Required work – Return the line containing "Open the Params button" and every line after it through the end of the entries below, with no other lines.

Saved data entries
● ● ●

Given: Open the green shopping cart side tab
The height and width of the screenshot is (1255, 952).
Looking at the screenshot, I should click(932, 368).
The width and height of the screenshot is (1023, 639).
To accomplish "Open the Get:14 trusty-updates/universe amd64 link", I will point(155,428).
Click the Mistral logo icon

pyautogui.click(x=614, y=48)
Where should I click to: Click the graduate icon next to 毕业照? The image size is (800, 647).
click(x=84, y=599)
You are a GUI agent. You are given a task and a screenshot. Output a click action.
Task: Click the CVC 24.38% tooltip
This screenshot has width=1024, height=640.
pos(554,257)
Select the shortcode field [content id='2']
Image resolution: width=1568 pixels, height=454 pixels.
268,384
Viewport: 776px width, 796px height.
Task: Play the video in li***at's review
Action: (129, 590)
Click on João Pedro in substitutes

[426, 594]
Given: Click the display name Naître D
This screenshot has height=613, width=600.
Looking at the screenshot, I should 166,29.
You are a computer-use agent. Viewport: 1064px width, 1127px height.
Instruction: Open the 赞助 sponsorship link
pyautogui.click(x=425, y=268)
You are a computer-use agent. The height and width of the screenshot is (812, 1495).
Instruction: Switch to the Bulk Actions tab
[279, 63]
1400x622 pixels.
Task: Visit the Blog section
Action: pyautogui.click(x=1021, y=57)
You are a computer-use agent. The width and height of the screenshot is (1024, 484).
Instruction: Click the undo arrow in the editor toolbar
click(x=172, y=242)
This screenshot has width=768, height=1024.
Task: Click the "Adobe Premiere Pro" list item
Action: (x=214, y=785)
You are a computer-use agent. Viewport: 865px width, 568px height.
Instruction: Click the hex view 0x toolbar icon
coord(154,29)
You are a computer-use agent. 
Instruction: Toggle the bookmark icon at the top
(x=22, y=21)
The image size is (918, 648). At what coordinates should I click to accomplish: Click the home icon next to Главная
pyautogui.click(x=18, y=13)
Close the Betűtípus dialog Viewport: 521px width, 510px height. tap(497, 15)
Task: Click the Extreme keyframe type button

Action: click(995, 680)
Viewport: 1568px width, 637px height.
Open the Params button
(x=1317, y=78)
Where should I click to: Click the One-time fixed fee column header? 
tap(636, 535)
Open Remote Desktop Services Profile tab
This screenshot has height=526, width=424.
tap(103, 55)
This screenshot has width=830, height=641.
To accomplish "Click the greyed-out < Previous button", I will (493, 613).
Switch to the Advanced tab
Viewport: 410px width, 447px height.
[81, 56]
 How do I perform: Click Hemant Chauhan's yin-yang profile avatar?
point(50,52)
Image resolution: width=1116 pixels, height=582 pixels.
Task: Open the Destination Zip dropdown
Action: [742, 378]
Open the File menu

● ● ●

Task answer –
Open the Params button
(x=1317, y=78)
Where should I click to: Click the One-time fixed fee column header? 
tap(636, 535)
Open Remote Desktop Services Profile tab
This screenshot has height=526, width=424.
tap(103, 55)
This screenshot has width=830, height=641.
To accomplish "Click the greyed-out < Previous button", I will (493, 613).
Switch to the Advanced tab
Viewport: 410px width, 447px height.
[81, 56]
 How do I perform: Click Hemant Chauhan's yin-yang profile avatar?
point(50,52)
Image resolution: width=1116 pixels, height=582 pixels.
Task: Open the Destination Zip dropdown
Action: [742, 378]
Open the File menu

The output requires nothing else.